Fresh blueberry sourdough bagels arranged in a basket — the reward of a first successful bake week

How to Start a Microbakery, Part 8: Taking Your First Order (and What Comes Next)

Everything before this was preparation. Here's how to take your first microbakery order, what to track from day one, and how to build from your first sale to a real business.

Seven parts of this series have been about getting ready. This part is about doing it. Taking your first order is a small act with enormous weight — it's the moment you stop being a home baker who's thinking about selling bread and become a microbakery owner who is selling bread. Everything changes from there.

This is the final installment of the How to Start a Microbakery series. By now you've got your legal foundation sorted, a reliable starter and focused product lineup, a pricing strategy that actually pays you, a sales channel chosen, your packaging and labeling dialed in, and an online presence that makes you findable. All of that work has been building toward this moment.

Let's make sure you're ready for it — and for everything that comes after.

The Mental Shift From Baker to Business Owner

This shift is subtler than it sounds, and it matters more than almost anything practical in this guide.

As a home baker, your relationship with bread is personal and forgiving. You make what you feel like making. You adjust recipes freely. If a batch doesn't turn out perfectly, you eat it yourself or give it away. Failure is private and low-stakes. The whole experience is defined by your relationship with the craft.

As a business owner, a customer has paid money and is counting on you. Their expectations aren't yours to manage after the fact — they're yours to meet in advance. The loaf that you'd consider "acceptable" for your own breakfast needs to be the loaf someone else is proud to serve at their dinner table. Your 5 AM wake-up isn't optional when there are orders on the board. And the bread you make on a tired Thursday needs to be as good as the bread you made on a motivated Saturday.

This doesn't mean the joy goes away — far from it. It means you're taking your craft seriously enough to hold it to a real standard. That's a form of respect for the work, and most bakers find it deepens their relationship with baking rather than diminishing it. But the shift is real, and acknowledging it upfront saves you from being blindsided by the responsibility that comes with that first paid order.

The other mindset shift: you are not just an artisan. You are a systems thinker. Your job is to build a process that produces consistently excellent results, not to heroically will each individual loaf into existence. Write down your process. Document your timelines. Know your numbers. The creative magic of baking is preserved — and amplified — when it operates inside a reliable system.

How to Actually Take Your First Order: The Mechanics

The mechanics of taking a first order are straightforward, but getting them right the first time builds confidence and establishes habits you'll be glad you started early.

Step 1: Announce availability. Post on Instagram, send your email list, text anyone you've told about your bakery. Include what's available, how many are left, the order deadline, pickup or delivery options, and how to pay. Be specific. "8 sourdough boules available this Friday, order by Tuesday noon, pickup at [address] between 4–6 PM, pay via Venmo or Square link" is the complete announcement.

Step 2: Confirm each order individually. When an order comes in, confirm it. "Got your order — 1 plain boule for Friday pickup at 4 PM. Total is $18. You can pay now via [link] or at pickup." This confirmation serves two purposes: it gives the customer confidence and it creates a clear record for you.

Step 3: Log it. Write every order down — a paper notepad or a basic spreadsheet. Customer name, product, quantity, price, pickup time, payment status. Don't rely on your memory or your DMs. A simple log prevents costly mistakes.

-------------------------

Tasks for this exercise:
(a) List every piece of information that the microbakery guide says to write down for each order in Step 3.
(b) Decide whether each statement agrees with the microbakery guide: (i) the order confirmation serves two purposes; (ii) bakers should rely on their DMs to track orders; (iii) this part is the last installment of the series. For each one, answer yes or no and quote the words that decide it.

Data section:
-------------------------

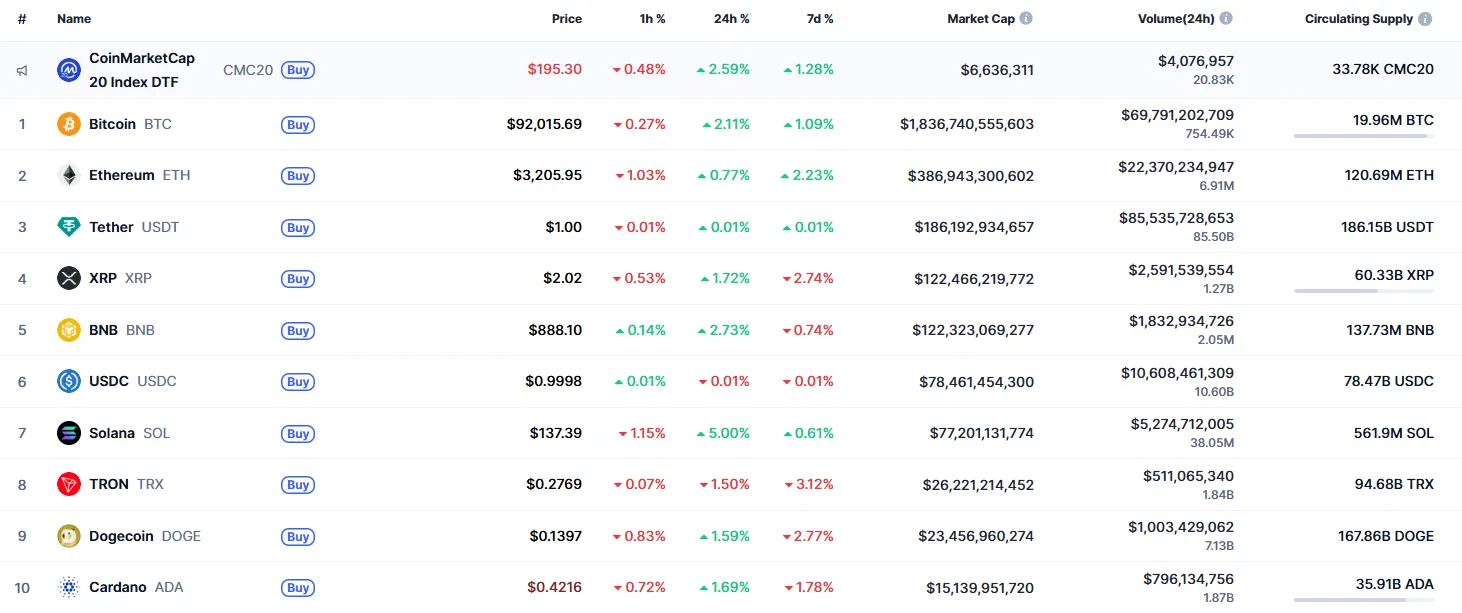
Task: Sort the table by the Price column
Action: (x=566, y=18)
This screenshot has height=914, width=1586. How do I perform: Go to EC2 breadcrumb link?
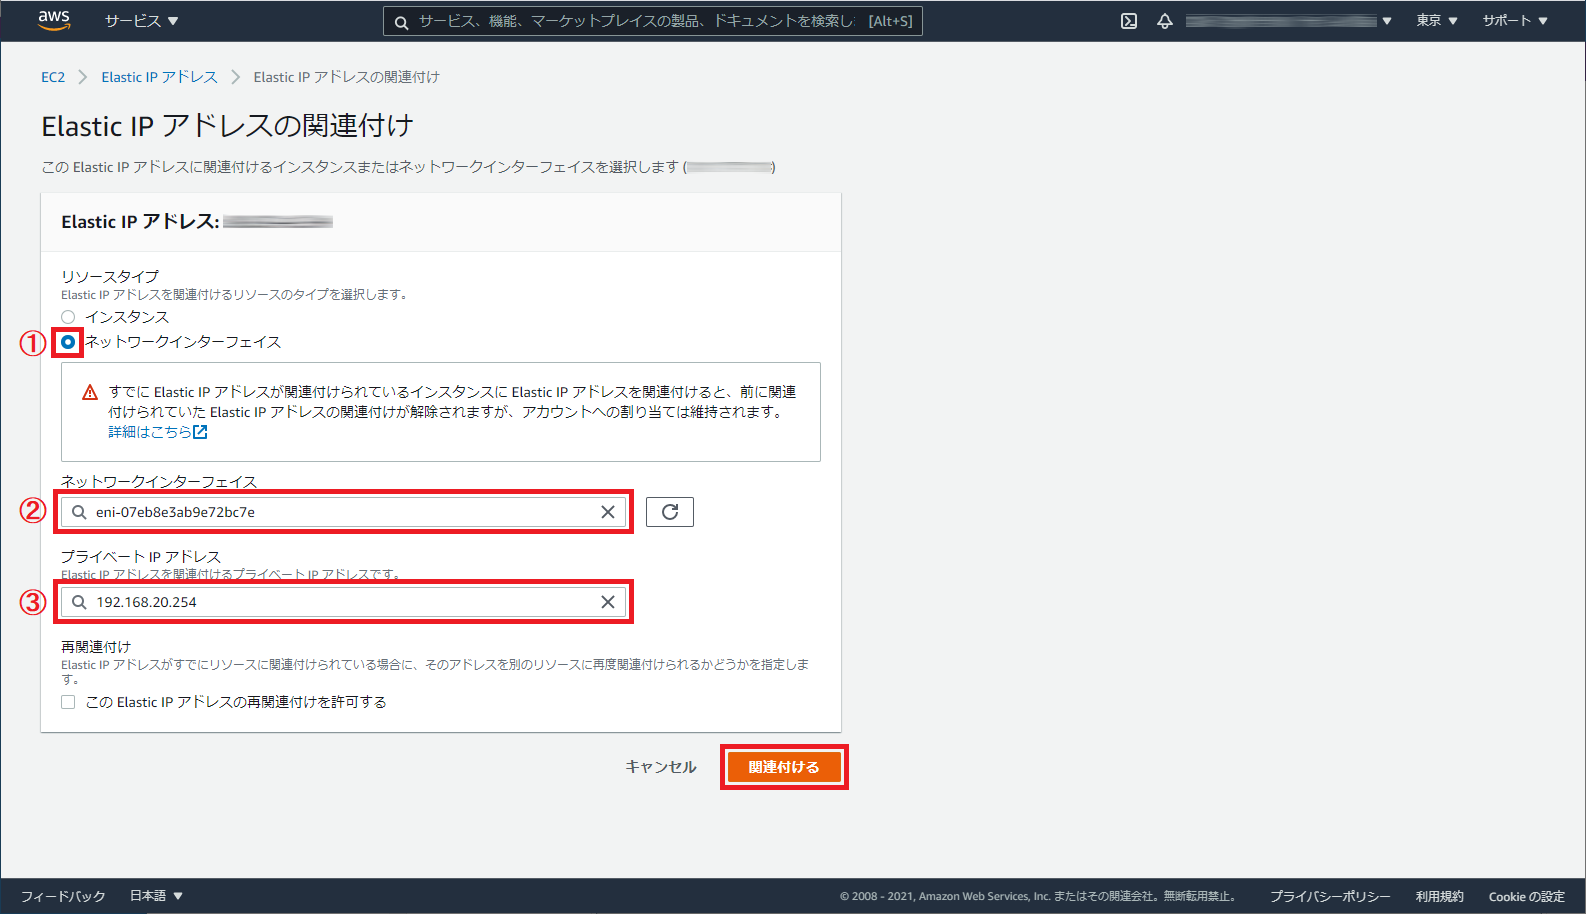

-------------------------

Outputs:
(a) Customer name, product, quantity, price, pickup time, payment status.

(b)
(i) Yes: "This confirmation serves two purposes: it gives the customer confidence and it creates a clear record for you."
(ii) No: "Don't rely on your memory or your DMs."
(iii) Yes: "This is the final installment of the How to Start a Microbakery series."